[Problem requirements] An exact reproduction of all the entries below is required.

[Data for the task]
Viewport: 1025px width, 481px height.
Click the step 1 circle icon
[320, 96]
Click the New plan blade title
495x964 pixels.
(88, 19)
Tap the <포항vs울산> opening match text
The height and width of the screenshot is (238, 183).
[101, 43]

[Task result]
Viewport: 1025px width, 481px height.
Click the step 1 circle icon
[320, 96]
Click the New plan blade title
495x964 pixels.
(88, 19)
Tap the <포항vs울산> opening match text
The height and width of the screenshot is (238, 183).
[101, 43]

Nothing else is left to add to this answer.